● Items from a data source:
◆ ◆ ◆ ◆ ◆ ◆ ◆
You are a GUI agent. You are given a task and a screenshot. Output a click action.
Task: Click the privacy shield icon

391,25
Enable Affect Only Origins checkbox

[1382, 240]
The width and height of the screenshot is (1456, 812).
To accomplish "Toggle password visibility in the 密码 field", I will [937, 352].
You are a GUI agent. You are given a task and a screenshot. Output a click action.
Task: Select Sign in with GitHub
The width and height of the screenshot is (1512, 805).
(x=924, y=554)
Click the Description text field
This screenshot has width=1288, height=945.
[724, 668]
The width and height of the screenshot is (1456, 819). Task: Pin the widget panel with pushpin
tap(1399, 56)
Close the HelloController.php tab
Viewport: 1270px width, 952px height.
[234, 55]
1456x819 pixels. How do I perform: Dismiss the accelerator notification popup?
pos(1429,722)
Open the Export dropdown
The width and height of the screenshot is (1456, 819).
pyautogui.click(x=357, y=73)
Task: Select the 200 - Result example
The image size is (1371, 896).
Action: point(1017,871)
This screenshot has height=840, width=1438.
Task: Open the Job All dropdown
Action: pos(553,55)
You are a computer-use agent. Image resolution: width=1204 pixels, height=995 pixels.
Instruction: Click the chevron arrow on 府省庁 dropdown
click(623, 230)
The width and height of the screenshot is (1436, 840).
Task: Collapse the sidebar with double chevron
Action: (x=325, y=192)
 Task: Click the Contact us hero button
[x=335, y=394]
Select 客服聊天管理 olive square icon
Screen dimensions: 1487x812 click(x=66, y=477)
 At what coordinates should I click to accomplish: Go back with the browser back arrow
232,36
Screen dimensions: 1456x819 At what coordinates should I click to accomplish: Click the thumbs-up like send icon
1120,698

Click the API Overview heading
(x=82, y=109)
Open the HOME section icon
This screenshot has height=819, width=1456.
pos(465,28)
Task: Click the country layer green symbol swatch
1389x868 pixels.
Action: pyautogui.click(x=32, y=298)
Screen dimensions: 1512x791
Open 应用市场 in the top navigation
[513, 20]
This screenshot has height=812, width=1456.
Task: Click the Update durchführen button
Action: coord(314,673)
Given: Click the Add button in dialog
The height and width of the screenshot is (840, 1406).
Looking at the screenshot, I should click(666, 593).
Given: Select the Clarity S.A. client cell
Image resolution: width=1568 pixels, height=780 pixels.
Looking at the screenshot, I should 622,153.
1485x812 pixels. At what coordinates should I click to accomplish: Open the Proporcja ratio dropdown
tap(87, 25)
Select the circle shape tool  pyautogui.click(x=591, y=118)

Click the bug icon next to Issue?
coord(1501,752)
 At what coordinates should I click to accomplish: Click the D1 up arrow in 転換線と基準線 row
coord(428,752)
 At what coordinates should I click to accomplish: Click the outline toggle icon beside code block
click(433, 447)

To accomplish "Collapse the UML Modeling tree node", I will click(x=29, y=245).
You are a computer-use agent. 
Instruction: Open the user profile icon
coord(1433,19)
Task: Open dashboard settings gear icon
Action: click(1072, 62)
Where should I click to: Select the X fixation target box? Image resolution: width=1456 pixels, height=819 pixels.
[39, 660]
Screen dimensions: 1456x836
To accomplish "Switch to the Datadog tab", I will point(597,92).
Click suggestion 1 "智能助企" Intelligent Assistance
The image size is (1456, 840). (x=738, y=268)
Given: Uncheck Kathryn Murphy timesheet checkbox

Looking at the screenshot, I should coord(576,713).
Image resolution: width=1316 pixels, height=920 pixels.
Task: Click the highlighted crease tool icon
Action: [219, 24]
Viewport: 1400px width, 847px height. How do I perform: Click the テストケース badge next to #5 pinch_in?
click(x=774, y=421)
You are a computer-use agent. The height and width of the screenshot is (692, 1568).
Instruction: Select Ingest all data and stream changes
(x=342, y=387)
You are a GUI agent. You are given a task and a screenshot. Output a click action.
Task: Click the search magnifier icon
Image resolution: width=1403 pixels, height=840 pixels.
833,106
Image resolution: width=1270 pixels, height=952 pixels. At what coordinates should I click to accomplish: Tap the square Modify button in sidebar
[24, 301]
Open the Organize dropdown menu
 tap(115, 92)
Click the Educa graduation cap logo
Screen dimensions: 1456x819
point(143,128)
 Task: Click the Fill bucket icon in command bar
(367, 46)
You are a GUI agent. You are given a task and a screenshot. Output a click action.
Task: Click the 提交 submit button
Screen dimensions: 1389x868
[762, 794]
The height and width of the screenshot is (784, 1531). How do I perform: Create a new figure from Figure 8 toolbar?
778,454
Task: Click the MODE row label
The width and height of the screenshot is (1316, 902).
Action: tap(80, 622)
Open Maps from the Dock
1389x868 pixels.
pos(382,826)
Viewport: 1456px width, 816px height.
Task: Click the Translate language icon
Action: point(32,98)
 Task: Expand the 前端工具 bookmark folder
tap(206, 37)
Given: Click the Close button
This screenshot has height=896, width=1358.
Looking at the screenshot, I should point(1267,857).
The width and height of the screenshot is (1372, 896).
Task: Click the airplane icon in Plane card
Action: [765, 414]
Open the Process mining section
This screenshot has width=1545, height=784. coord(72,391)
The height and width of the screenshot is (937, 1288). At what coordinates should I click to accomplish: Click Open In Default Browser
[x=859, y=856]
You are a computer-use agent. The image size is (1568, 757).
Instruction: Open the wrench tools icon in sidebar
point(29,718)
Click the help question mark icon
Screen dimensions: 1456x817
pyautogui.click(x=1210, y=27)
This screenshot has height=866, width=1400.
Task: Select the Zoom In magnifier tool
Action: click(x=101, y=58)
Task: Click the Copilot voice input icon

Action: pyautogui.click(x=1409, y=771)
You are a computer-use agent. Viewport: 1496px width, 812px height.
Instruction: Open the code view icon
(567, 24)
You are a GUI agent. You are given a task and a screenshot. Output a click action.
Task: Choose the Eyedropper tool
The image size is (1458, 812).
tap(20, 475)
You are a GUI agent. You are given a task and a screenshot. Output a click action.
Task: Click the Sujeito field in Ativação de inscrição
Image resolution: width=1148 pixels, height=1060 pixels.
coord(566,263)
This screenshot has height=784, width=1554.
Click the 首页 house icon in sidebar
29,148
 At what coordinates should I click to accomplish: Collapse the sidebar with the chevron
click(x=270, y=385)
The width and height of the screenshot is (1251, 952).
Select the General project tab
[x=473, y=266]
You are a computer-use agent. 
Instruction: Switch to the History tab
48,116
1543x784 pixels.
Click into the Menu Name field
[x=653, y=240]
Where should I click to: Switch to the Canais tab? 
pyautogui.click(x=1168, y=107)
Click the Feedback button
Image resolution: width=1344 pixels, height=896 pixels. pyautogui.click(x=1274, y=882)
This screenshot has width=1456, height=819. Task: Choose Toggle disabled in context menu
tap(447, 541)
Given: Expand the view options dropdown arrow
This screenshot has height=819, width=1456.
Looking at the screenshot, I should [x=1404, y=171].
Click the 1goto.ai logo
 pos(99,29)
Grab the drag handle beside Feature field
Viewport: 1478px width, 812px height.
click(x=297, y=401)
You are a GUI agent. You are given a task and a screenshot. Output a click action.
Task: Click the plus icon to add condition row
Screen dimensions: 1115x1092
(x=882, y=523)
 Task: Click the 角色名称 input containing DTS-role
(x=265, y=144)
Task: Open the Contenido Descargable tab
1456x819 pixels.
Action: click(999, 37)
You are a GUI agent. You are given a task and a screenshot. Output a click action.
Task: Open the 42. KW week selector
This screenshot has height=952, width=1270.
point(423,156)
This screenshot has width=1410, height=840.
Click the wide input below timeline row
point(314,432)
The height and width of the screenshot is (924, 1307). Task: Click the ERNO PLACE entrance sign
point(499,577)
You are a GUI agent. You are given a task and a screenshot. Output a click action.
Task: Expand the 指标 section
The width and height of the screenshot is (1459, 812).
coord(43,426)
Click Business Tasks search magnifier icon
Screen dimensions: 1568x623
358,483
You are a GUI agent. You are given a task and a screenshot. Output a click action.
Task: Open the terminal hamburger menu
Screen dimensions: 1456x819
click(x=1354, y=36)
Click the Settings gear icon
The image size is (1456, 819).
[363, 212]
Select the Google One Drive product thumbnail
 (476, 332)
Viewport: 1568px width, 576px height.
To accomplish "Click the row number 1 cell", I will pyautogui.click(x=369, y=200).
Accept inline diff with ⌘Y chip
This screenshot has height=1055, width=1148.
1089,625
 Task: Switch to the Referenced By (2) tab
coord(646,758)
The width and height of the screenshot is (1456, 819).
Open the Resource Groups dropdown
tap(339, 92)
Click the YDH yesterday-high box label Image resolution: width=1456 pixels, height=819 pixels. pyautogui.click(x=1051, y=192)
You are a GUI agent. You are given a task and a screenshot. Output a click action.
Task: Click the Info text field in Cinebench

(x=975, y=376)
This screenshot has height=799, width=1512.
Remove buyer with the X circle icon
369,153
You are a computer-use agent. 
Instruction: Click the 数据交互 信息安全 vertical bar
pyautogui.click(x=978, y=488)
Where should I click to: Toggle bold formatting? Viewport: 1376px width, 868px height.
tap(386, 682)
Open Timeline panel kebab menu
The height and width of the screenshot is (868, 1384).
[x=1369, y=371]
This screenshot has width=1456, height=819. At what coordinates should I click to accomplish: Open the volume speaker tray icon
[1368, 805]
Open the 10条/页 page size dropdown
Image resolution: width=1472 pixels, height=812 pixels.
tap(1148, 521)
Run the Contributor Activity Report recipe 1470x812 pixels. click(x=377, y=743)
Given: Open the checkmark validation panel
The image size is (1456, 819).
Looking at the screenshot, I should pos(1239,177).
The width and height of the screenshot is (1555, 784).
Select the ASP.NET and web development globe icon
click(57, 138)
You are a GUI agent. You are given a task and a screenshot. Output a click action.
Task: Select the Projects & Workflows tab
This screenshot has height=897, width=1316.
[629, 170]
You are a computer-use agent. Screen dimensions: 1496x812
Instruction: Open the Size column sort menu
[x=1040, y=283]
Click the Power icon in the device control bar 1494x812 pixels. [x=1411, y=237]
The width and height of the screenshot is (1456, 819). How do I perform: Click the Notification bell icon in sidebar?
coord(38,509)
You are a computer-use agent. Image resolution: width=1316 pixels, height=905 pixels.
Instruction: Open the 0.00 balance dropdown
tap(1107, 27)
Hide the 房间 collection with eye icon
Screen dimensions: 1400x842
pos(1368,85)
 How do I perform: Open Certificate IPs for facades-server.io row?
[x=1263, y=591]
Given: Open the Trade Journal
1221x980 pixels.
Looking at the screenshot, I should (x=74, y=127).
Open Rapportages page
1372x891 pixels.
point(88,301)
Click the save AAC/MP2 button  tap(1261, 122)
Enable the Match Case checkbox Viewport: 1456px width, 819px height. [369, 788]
◆ ◆ ◆ ◆ ◆ ◆ ◆
● WHAT IS EXPECTED: In the entries above, find each line with "label" and list it.

● YOUR SOLUTION:
Task: Click the MODE row label
Click the YDH yesterday-high box label Image resolution: width=1456 pixels, height=819 pixels. pyautogui.click(x=1051, y=192)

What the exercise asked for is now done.